I was pondering that thought recently, and figured I might as well ask people here their opinion about it. It's just musings, I guess, nothing too important, but still, I'm curious to see if I'm thinking in weird ways or not.
I suppose we all know 'food pushers', people who insist on making us eat, etc. Whether for a 'good' reason (after all, "food = love" is as old as the world) or for a bad one (jealousy...).
What I've pondered is the way this food-pushing seems 'threatening' to me, but not exactly in the sense of it being a threat to my food habits. I mean, sure, okay, it breaks the balance in our dieting/eating clean/whatever we want to call it. But I mean more in a sense of 'threat to my self-assertion', or something like that.

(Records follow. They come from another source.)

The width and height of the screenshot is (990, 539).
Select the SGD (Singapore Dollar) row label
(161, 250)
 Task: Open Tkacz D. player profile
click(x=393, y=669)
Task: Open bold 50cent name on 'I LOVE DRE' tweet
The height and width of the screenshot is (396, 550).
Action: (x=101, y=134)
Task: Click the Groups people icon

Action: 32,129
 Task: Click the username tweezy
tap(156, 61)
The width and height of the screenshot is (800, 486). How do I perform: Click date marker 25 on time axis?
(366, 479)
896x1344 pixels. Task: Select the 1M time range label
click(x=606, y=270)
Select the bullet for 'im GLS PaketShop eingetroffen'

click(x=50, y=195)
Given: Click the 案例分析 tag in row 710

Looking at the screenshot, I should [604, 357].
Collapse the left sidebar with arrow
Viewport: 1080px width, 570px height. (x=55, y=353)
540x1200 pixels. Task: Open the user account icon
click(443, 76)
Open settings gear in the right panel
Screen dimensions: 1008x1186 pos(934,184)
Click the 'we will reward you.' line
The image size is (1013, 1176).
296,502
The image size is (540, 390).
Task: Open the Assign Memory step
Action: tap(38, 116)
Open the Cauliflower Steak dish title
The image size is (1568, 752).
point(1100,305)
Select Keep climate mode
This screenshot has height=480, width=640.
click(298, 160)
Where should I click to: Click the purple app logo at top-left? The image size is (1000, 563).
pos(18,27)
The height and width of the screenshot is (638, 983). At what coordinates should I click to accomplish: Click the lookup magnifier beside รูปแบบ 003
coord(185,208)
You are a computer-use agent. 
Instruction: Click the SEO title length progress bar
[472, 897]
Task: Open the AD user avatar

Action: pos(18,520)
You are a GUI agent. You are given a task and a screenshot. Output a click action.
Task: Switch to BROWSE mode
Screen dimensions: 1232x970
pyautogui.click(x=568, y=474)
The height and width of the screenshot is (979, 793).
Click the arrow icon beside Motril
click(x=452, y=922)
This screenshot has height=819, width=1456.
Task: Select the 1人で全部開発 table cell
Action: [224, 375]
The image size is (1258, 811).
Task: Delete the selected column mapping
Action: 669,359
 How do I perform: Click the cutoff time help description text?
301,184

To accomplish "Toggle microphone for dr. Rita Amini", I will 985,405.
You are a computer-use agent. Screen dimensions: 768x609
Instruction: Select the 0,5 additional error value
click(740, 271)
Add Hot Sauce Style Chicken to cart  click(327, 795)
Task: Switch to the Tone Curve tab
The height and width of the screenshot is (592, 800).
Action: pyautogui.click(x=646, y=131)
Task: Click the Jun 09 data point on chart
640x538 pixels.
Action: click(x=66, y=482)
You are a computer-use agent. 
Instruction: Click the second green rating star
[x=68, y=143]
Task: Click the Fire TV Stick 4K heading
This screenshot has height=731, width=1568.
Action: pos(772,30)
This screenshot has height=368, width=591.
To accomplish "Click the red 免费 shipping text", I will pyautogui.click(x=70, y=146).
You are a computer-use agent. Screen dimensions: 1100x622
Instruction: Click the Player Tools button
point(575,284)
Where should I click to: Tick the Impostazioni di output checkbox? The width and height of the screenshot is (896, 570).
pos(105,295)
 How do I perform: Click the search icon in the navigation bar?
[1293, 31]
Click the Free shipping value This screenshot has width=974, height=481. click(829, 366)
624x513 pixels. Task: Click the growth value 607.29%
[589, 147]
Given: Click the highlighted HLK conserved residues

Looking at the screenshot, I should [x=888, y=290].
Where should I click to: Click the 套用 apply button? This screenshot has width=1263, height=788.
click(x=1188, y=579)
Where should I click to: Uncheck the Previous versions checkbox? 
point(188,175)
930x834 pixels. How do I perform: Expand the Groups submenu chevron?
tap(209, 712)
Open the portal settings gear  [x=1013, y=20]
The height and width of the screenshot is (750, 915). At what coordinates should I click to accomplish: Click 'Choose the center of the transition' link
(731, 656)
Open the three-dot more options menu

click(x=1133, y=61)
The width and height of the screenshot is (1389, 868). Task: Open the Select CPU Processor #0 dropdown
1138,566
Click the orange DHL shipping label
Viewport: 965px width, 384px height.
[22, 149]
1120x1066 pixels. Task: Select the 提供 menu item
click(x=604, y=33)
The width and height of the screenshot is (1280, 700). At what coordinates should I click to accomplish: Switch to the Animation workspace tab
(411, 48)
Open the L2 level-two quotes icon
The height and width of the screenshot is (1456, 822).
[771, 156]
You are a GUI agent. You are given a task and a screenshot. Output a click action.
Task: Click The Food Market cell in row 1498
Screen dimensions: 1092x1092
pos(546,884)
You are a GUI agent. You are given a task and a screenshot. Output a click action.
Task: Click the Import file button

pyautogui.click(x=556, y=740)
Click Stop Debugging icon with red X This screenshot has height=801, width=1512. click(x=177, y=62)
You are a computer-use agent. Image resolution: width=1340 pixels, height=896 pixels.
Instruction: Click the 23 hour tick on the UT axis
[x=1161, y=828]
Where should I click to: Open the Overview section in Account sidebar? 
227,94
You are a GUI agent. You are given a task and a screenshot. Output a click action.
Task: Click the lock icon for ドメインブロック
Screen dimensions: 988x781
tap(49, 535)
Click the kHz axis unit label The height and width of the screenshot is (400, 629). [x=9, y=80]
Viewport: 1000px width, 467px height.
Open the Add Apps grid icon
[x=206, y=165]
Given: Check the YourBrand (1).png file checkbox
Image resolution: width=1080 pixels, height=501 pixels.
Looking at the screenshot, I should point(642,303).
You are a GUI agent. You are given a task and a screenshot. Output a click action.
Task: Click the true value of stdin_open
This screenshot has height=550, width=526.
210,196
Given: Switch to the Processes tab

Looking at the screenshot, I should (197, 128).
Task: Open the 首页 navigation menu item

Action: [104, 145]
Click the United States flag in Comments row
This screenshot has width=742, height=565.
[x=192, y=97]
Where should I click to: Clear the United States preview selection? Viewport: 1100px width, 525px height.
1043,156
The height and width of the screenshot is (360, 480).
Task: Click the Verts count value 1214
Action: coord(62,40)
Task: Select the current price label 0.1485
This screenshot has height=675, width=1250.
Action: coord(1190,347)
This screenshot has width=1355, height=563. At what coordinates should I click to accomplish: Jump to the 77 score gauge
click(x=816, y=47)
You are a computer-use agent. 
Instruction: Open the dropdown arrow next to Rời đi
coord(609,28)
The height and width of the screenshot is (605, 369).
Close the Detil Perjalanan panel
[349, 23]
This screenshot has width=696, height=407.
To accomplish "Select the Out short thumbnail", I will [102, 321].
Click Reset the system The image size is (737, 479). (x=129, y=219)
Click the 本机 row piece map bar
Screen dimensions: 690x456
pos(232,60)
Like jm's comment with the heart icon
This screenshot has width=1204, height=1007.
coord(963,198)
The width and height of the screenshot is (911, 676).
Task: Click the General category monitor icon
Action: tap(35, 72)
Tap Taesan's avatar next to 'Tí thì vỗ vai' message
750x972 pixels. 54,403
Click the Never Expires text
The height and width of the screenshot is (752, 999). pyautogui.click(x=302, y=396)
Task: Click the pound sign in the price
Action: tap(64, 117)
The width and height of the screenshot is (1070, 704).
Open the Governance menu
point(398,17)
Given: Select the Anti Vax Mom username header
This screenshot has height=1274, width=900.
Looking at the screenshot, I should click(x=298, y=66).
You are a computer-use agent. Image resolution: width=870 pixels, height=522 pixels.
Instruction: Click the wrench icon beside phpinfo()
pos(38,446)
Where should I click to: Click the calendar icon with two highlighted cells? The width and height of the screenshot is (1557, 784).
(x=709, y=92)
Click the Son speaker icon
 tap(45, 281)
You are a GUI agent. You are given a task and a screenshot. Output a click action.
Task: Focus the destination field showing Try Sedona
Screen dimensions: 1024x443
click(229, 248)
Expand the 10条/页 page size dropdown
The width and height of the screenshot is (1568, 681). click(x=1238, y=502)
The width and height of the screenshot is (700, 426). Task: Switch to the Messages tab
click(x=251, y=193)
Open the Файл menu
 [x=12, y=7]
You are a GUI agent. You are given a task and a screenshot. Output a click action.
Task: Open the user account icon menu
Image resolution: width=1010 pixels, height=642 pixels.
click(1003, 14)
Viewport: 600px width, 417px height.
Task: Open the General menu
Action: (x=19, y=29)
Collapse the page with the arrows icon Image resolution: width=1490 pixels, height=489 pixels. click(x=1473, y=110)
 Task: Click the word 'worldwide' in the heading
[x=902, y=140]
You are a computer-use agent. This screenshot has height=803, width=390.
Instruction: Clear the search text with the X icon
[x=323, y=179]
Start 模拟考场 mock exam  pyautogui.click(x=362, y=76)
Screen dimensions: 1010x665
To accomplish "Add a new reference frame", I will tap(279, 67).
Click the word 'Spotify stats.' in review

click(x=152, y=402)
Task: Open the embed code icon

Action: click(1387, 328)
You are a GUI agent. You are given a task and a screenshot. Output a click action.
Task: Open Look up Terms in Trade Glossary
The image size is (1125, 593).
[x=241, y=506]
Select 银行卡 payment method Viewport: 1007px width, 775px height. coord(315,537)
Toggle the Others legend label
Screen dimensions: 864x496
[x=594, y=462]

Simple example: "No, thanks, I'm not hungry anymore, so I won't get seconds." If someone then insists on pushing food on me, I immediately translate it as "Nevermind what you said: I don't care about your opinion, *I* know you better than yourself, and I say you're still hungry, and therefore I consider you have to eat."
KWIM?
I find it quite infuriating. I don't like having to repeat "No, thanks" three times. When I say I'm not hungry, it means I'm not hungry, period.
It's probably very silly, but then, I wonder if it's some sort of psychological anomaly on my part (e.g. my father's family push food on people, but they're also the first one to openly criticize those very same people if they're overweight...), or if I'm far from being the only one who feels that way?
(I don't know if it's really related to losing weight per se, but the closest thing I could link it to was the matter of food-pushers, so I guess it may fit the topic?)